Why Moody's Is More Optimistic than the Puerto Rico Oversight Board

Ted Hampton

Puerto Rico bond recoveries may be better than projected by the Oversight Board in the fiscal plan it approved March 13, according to Moody's Investors Service's specialist in the debt.

In an interview with The Bond Buyer, Moody's chief Puerto Rico analyst, Ted Hampton, said there were three reasons why bond recoveries may be higher than the 23% to 24% that the board has included in its plan for the next nine fiscal years.

"This plan is important, but it won't be the last word on bondholder recoveries," said Hampton, a vice president at Moody's. "What bondholders ultimately get back will reflect resources projected to be available over the life of the debt, not just during the next 10 years. Also, assessments of Puerto Rico's repayment capacity overall will vary based on economic, revenue, and spending assumptions, and those inputs could change substantially before the dust settles on Puerto Rico's debt restructuring.
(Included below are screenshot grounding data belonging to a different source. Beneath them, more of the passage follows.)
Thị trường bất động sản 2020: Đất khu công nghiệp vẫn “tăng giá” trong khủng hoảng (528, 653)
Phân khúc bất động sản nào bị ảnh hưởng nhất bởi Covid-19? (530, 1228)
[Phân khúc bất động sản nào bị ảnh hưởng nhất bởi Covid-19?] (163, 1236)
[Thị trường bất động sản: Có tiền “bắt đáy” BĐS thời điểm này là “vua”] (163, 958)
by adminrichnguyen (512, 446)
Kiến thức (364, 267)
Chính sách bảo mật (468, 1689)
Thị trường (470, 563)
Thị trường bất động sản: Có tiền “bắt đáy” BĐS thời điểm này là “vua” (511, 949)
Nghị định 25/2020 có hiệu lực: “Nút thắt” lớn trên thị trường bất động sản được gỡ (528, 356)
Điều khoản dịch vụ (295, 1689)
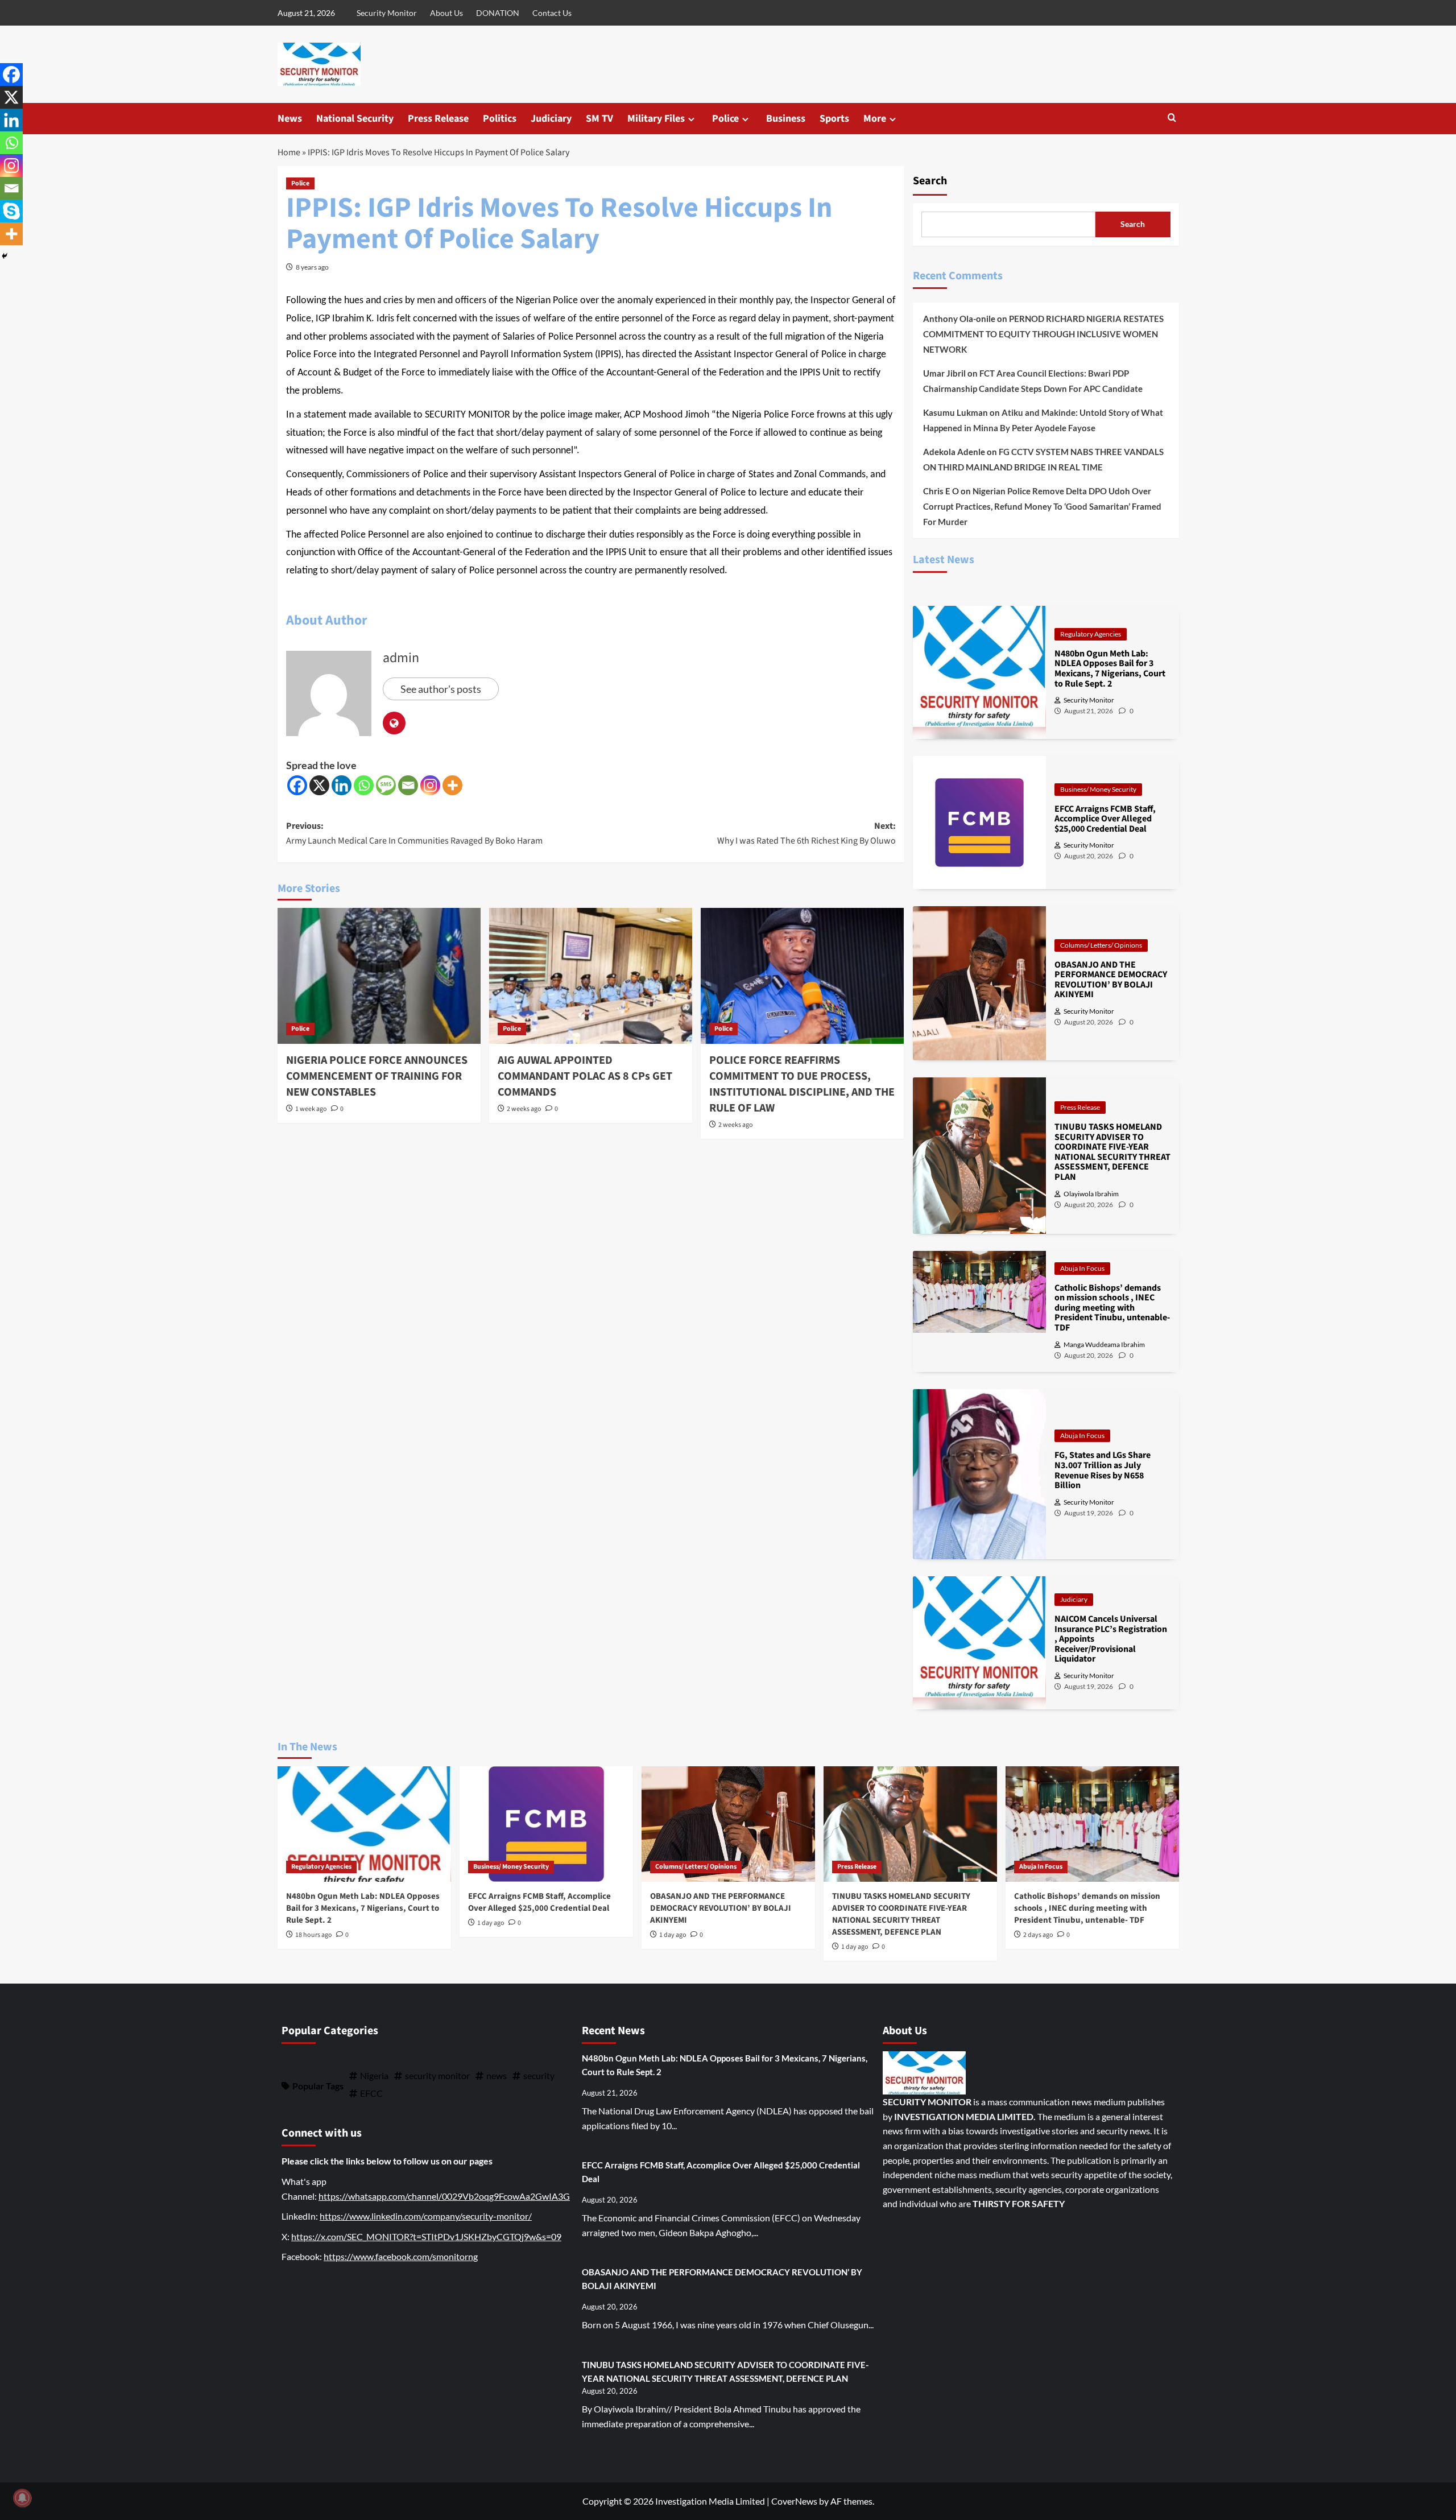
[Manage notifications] (22, 2498)
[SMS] (386, 785)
"In a judicial debt restructuring, PROMESA requires the court to make sure the restructuring is in the best interests of creditors, and to compare expected bondholder recoveries under the plan to what they would have received based solely on Puerto Rico's legal and constitutional provisions," Hampton said.

The plan may just be an "opening offer" to bondholders, Hampton said. In Detroit's bankruptcy, the initial settlement for bonds was low. Only after the involvement of outside parties through the so-called "Grand Bargain" did holders of unlimited tax general obligation bonds manage to negotiate a 74% recovery.

Second, debt restructuring is likely to wind up in U.S. District Court in Title III of the Puerto Rico Oversight, Management and Economic Stability Act, Hampton said. The debt stack is too complicated and there are too many varied creditors to be successfully negotiated under Title VI of the act. There is also too little time in which to negotiate. PROMESA specifies the board has to reach agreements with creditors, send debt talks into Title III by May 1, or face a slew of lawsuits after that date, which is the limit of the stay on lawsuits.

If management of the debt cuts gets handed to a judge, normally he or she would have to work within the general confines of the fiscal plan's allotment for debt service. Section 303 of PROMESA bars the judge from interfering with the government powers or revenues of Puerto Rico's government without the board's consent. However, Hampton said the board may grant the judge the right to manage these things and the judge may choose to do so in a way that increases bondholder payments.

Finally, the board's approved fiscal plan only covers debt payments in the next nine fiscal years. Much of the covered debt has maturities well beyond fiscal year 2026. It is possible that recoveries in that more distant period will be better, Hampton said.

Currently, Moody's anticipates recoveries for general obligation, Public Buildings Authority, Puerto Rico Sales Tax Financing Corp. (COFINA) Senior, and Puerto Rico Industrial Development Co. bonds at 65% to 80%. It projects recoveries at 35% to 60% for the COFINA subordinate, Highways and Transportation Authority, Government Development Bank, Employees Retirement System, Infrastructure Financing Authority, University of Puerto Rico, and Convention Center District Authority bonds.

The agency expects the Public Finance Corporation's bonds to provide a recovery of less than 35%.

It is good that the board has done what PROMESA has said it should do and has done it within PROMESA's time guidelines, Hampton said.

However, the board's projections of economic growth are "notably more pessimistic" than Gov. Ricardo Rossell-'s projected in his fiscal plan, Hampton and other Moody's analysts wrote in a Moody's piece released Wednesday. The bleaker economic expectations are a "negative credit development for bondholders," according to the report.